Increased insulin-like growth factor and platelet-derived growth factor system in the pyloric muscle in infantile hypertrophic pyloric stenosis.

BACKGROUND

Infantile hypertrophic pyloric stenosis (IHPS) is characterized by hypertrophy of the pyloric muscle. The etiology of IHPS is unknown. The growth of smooth muscle cells (SMC) is regulated by several growth factors. Insulin-like growth factor (IGF) and platelet-derived growth factor (PDGF) act synergistically to stimulate SMC proliferation. The effects of IGF-I and PDGF are mediated via their receptors.

METHODS

Full-thickness muscle biopsy specimens were obtained from eight IHPS patients (age range, 14 to 46 days) at pyloromyotomy and from eight age-matched controls without gastrointestinal disease at autopsy performed within 4 hours after death.
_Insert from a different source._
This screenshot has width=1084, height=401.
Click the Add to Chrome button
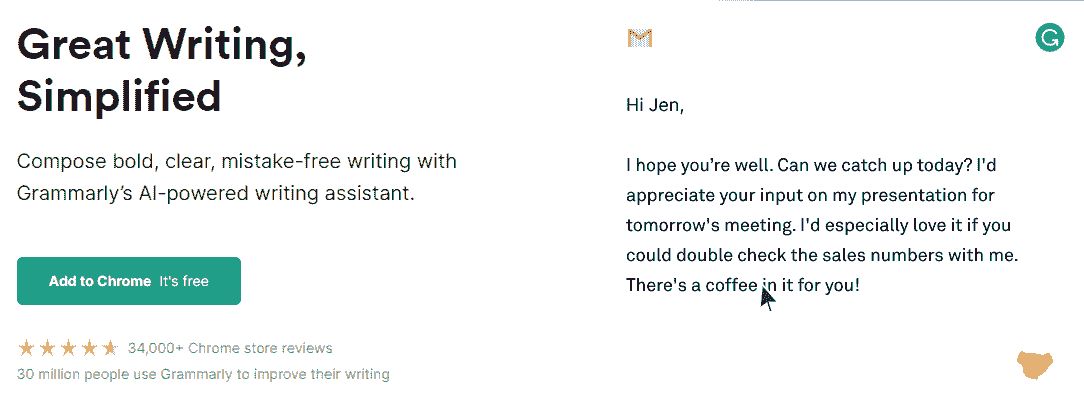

Indirect three-step immunohistochemistry was performed using anti-IGF-I, IGF-I receptor alpha (IGF-IR alpha), IGF-IR beta, PDGF-BB and PDGF receptor (PDGF-R) antibodies and visualized by peroxidase staining.

RESULTS

The most striking difference between tissues from IHPS patients and controls was the marked increase in IGF-I, IGF-IR alpha, IGF-IR beta and PDGF-R in the hypertrophic circular muscle layer, and, to a lesser degree, in the longitudinal muscle in pyloric stenosis.

CONCLUSION

The findings suggest that the upregulated local IGF and PDGF systems may play a role in the development of pyloric muscle hypertrophy in IHPS.